The National Association of Home Builders reported on Thursday that its index of home builders’ sentiment, based on a monthly survey, with 50 as neutral, increased from 35 in January to 40 in February, up from a low of 30 last September and the highest level since June 2006. “All three component indexes registered improvement in February. The index gauging current single-family home sales gained six points to 42, while the component measuring the traffic of prospective buyers rose five points to 31…The index gauging sales expectations for the next six months jumped over the 50 threshold for the first time since last June, posting a seven-point gain to 55.”
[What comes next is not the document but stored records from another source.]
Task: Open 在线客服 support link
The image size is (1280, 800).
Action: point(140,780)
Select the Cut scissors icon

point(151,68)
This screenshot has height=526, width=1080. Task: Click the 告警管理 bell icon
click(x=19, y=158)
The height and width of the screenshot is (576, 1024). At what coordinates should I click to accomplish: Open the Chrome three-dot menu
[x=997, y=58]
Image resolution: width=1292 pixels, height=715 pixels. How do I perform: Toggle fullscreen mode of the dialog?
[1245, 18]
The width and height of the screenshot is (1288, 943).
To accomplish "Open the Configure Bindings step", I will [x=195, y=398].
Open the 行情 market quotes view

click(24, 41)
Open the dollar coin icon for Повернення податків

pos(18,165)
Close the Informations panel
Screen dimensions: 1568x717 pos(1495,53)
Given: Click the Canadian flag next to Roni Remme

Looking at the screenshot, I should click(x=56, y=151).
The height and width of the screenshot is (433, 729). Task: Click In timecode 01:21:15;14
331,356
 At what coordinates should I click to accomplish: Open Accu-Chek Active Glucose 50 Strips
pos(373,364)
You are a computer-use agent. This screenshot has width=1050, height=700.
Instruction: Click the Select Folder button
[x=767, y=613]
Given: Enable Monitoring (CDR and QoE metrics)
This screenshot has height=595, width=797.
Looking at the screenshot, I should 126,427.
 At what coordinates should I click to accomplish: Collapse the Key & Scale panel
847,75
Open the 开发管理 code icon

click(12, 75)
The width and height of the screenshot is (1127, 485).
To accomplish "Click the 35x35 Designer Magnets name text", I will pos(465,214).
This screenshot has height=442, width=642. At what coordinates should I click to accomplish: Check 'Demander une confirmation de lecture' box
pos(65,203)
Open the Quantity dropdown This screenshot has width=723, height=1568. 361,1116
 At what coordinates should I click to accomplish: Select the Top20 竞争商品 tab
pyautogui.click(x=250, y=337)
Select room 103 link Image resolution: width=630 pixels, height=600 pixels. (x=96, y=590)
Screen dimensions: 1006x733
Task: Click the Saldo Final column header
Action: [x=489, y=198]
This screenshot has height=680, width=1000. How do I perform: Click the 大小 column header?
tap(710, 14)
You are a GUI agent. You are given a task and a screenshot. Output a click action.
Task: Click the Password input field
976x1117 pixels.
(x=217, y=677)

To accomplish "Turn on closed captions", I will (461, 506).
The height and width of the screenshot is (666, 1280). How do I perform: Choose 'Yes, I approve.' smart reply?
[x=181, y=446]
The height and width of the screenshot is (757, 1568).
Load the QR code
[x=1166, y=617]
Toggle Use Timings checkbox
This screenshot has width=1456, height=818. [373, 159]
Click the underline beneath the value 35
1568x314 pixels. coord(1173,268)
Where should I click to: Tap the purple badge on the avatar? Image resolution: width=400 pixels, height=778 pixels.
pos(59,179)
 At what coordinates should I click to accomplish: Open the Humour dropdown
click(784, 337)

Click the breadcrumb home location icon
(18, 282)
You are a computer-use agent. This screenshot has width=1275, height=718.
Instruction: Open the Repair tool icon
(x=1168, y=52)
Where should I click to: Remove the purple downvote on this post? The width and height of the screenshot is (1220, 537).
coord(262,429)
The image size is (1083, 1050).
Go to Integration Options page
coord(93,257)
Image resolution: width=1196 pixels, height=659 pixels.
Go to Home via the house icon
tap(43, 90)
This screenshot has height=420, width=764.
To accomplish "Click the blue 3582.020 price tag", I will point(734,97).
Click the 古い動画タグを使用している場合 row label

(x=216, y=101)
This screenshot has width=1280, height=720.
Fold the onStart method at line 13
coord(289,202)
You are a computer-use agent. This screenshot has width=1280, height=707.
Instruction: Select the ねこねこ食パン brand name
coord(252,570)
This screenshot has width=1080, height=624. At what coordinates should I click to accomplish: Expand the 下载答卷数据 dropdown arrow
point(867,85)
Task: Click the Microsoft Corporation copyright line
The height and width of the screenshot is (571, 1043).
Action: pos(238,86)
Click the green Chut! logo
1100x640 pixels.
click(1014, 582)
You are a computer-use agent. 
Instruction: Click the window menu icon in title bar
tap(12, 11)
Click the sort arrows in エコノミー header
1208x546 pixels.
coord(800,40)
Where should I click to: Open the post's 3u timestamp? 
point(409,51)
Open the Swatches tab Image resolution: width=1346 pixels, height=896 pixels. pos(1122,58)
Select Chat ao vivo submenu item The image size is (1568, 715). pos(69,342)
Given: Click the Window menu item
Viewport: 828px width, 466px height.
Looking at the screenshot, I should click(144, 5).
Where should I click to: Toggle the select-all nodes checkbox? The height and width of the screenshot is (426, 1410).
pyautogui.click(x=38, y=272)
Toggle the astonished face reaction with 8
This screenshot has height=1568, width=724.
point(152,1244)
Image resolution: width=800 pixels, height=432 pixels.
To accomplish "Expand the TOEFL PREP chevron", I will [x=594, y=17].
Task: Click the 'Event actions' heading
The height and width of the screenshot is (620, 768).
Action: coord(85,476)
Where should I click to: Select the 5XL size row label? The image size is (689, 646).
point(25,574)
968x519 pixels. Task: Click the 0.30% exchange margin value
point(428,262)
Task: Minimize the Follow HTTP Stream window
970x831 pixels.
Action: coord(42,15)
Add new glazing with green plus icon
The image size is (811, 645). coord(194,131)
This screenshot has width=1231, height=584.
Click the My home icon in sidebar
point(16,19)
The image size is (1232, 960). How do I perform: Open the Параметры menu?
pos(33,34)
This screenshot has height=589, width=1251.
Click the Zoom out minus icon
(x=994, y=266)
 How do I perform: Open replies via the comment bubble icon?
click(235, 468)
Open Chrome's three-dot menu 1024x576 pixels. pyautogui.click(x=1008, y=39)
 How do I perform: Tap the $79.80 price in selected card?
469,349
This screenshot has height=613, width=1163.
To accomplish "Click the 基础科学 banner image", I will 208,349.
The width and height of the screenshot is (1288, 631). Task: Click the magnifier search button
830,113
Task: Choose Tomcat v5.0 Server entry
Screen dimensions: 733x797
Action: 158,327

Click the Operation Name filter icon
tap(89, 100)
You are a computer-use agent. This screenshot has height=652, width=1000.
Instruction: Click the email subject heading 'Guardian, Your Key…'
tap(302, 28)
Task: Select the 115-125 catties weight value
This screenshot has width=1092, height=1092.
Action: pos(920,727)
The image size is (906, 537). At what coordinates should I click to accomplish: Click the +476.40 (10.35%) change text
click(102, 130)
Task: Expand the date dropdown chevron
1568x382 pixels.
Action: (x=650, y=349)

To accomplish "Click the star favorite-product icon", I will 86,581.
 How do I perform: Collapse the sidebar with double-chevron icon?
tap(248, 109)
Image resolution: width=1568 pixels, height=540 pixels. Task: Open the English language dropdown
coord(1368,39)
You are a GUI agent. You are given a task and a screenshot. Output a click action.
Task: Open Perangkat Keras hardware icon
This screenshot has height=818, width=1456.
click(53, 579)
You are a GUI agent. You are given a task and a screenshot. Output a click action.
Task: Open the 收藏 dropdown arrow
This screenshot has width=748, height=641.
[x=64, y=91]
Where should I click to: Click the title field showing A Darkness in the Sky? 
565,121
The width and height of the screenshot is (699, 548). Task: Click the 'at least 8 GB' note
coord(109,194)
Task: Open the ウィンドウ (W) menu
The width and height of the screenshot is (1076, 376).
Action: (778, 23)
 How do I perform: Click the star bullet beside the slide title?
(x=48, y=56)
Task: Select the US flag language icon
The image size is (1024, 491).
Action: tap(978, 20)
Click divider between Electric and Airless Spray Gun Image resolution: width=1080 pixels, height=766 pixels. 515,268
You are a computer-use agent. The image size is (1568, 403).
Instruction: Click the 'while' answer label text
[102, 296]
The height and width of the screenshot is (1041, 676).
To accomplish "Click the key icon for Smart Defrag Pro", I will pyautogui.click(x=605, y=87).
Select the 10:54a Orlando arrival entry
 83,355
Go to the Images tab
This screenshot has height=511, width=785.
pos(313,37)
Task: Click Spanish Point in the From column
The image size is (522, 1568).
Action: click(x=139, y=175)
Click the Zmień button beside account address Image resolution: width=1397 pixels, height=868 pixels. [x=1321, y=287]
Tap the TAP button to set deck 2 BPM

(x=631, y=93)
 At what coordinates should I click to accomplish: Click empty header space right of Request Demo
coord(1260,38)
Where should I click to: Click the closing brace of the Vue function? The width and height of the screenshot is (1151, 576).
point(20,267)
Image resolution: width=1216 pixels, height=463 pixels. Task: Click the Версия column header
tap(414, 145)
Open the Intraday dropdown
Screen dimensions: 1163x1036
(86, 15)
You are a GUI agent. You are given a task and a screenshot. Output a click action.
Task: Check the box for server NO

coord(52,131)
The National Association of Realtors reported on Thursday that the median sales price of existing single-family houses (the price above which half of all sales occurred) fell 2.7% in the fourth quarter compared to one year earlier, the first annual drop in the 27-year history of the series. The median fell in 73 out of 149 metro areas, rose in 71, and was unchanged in five. The largest single-family home price increase was in the Atlantic City, N.J., area, 26%, followed by the Salt Lake City area, 23%, and Trenton-Ewing, New Jersey, 19%. At the bottom were three formerly fast-rising areas in Florida: Cape Coral-Fort Myers, -12%, Palm Bay-Melbourne, 17%, and Sarasota-Bradenton-Venice, -18%. USA Today (www.money.usatoday.com) posted the full list. Metro area condominium and cooperative prices-covering changes in 58 markets-show the national median existing condo price was down 2.1%, with decreases in 27 metros and increases in 31. The strongest condo price gains were in Austin-Round Rock, Texas, and Newark-Union, NJ-Pennsylvania, both up 16%, and Springfield, Massachusetts, 15%.